# Soundproofing... Fiat Ducato



## navman (May 10, 2005)

Hi

Has anyone had any additional soundproofing fitted to their van.

Was it worth it?

cheers

bob :lol:


----------



## merpb (May 10, 2005)

Yes, Fitted soundproofing kit from http://www.noisekiller.co.uk/soundproofing2.htm 
posibly the best £150.00 spent so far.
Try them, they are very helpfull and it makes a vast improvement.
We can talk quietly at 70 mph easily.


----------



## hymmi (May 9, 2005)

Hi navman,

Have done it with three vans yes it does work,we did it on a 95 boxer we had,it was that noisy i had sore throat by the time we got anywhere,trying to talk over it.

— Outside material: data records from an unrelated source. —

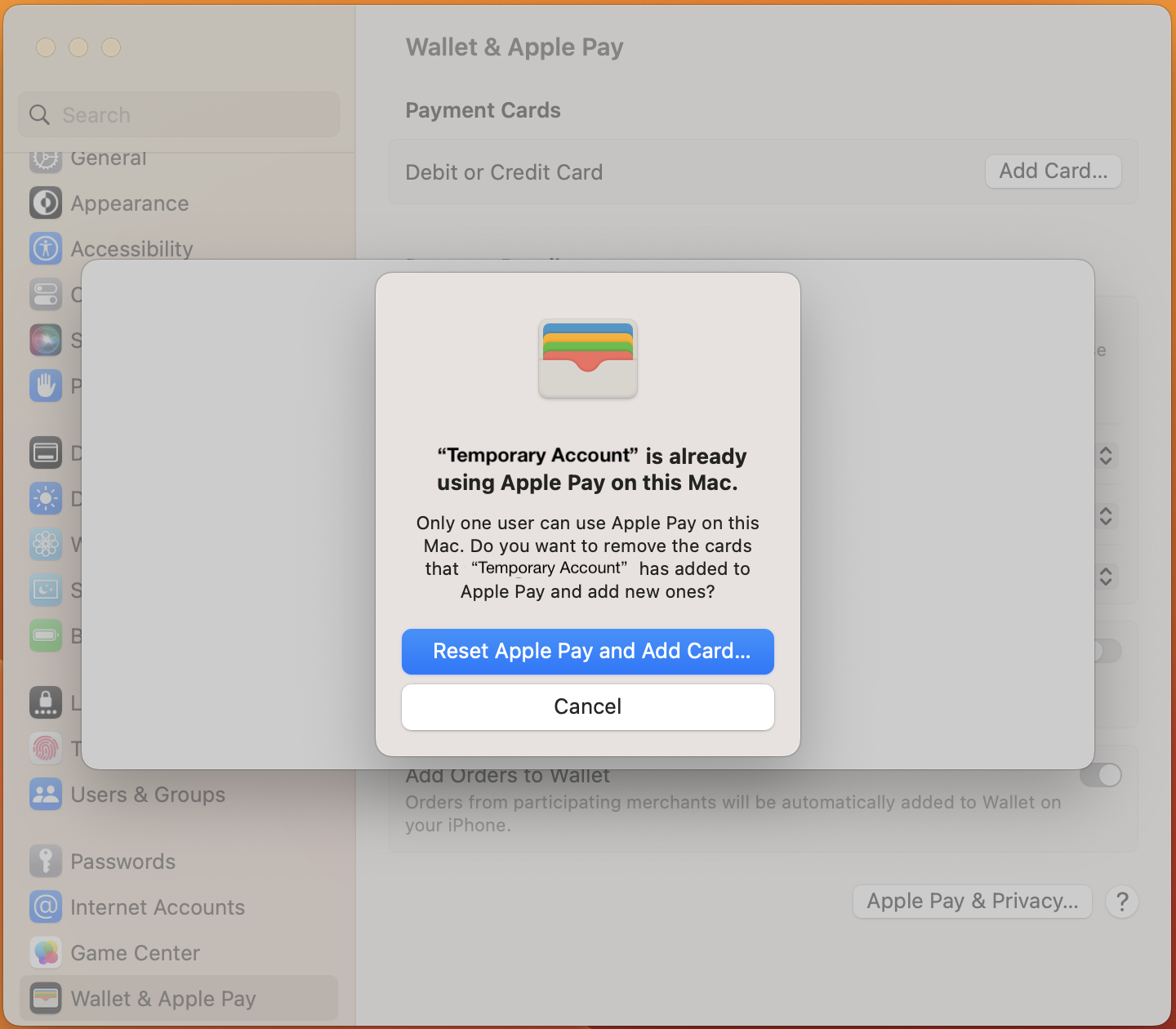Click the Lock Screen padlock icon
Screen dimensions: 1176x1029
point(46,702)
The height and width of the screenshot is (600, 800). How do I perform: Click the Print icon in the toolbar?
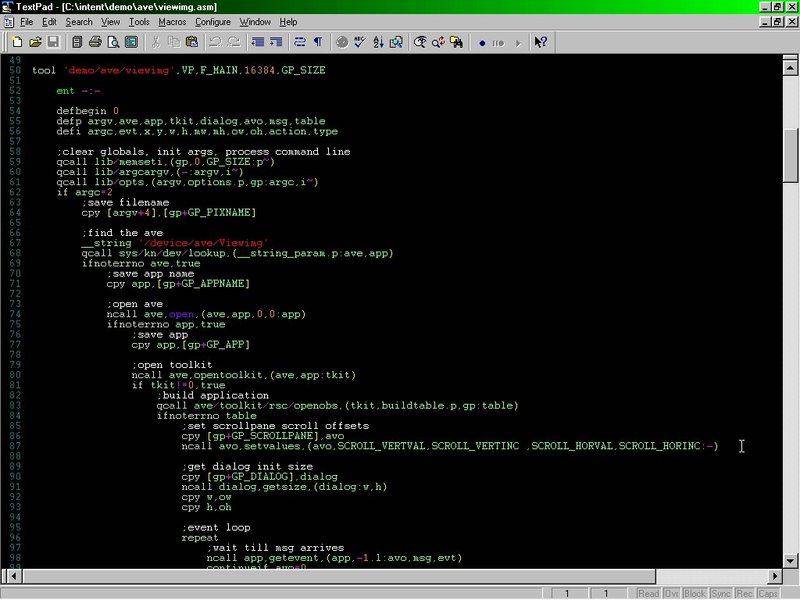tap(95, 42)
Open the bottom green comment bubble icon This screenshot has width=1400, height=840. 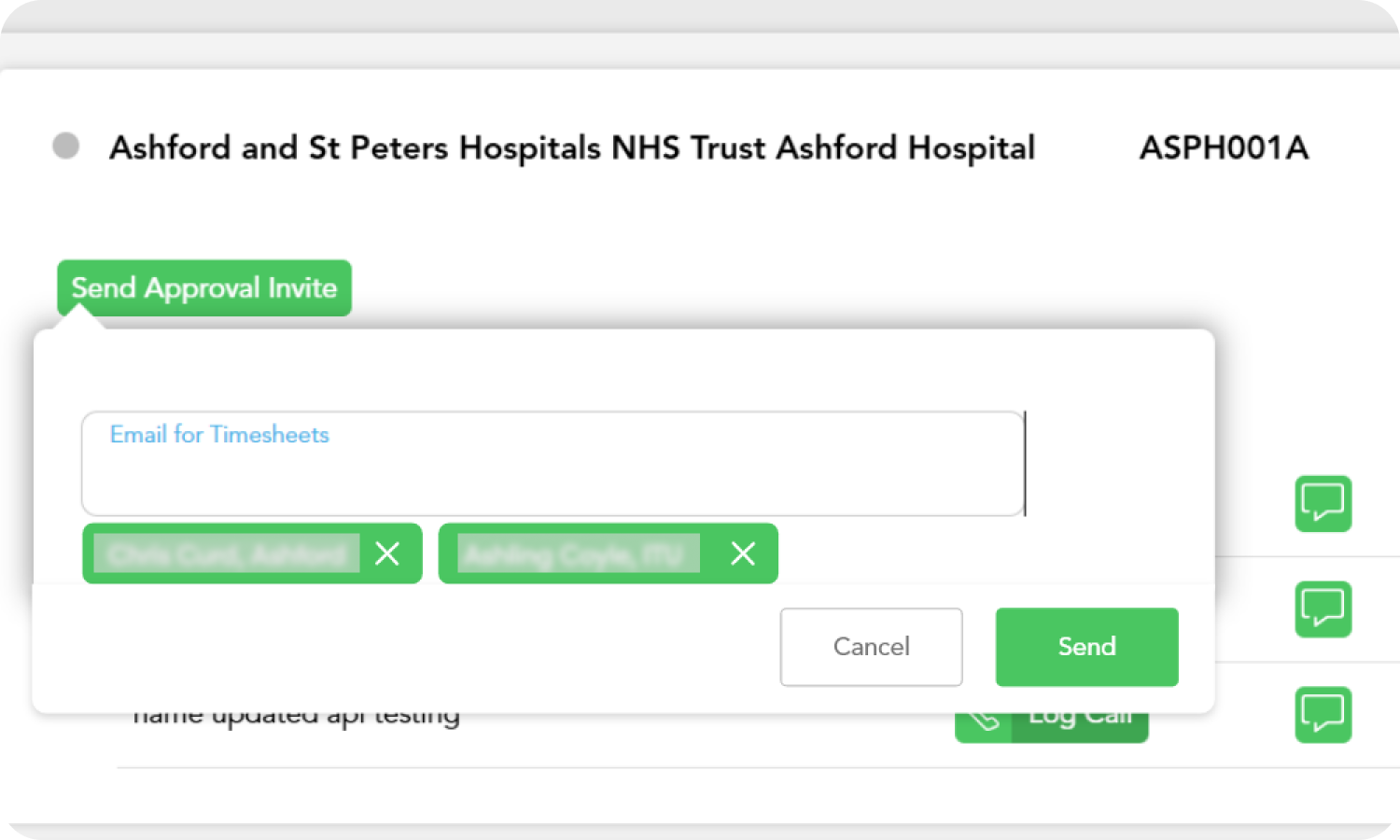(1323, 715)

Not done this van,maybe husband is trying to tell me something :wink:


----------



## Road_Runner_644 (May 9, 2005)

Hi Bob

I fitted a kit to my previous van which was Ford transit based, that van was very noisy and the improvement was vast. It actually made listening to the radio or having a conversation possible in the cab.

I'm thinking i'll have a good look at the kit on the site that merpb has mentioned, it looks cheaper than what i paid for mine.

I had all the bulkhead covered, all the floor in the cab, the footwells and arches, and an engine blanket. Also the pads that stop the door skins vibrating.

Cheers

Dave


----------



## navman (May 10, 2005)

Thanks folks...will look into it

bob


----------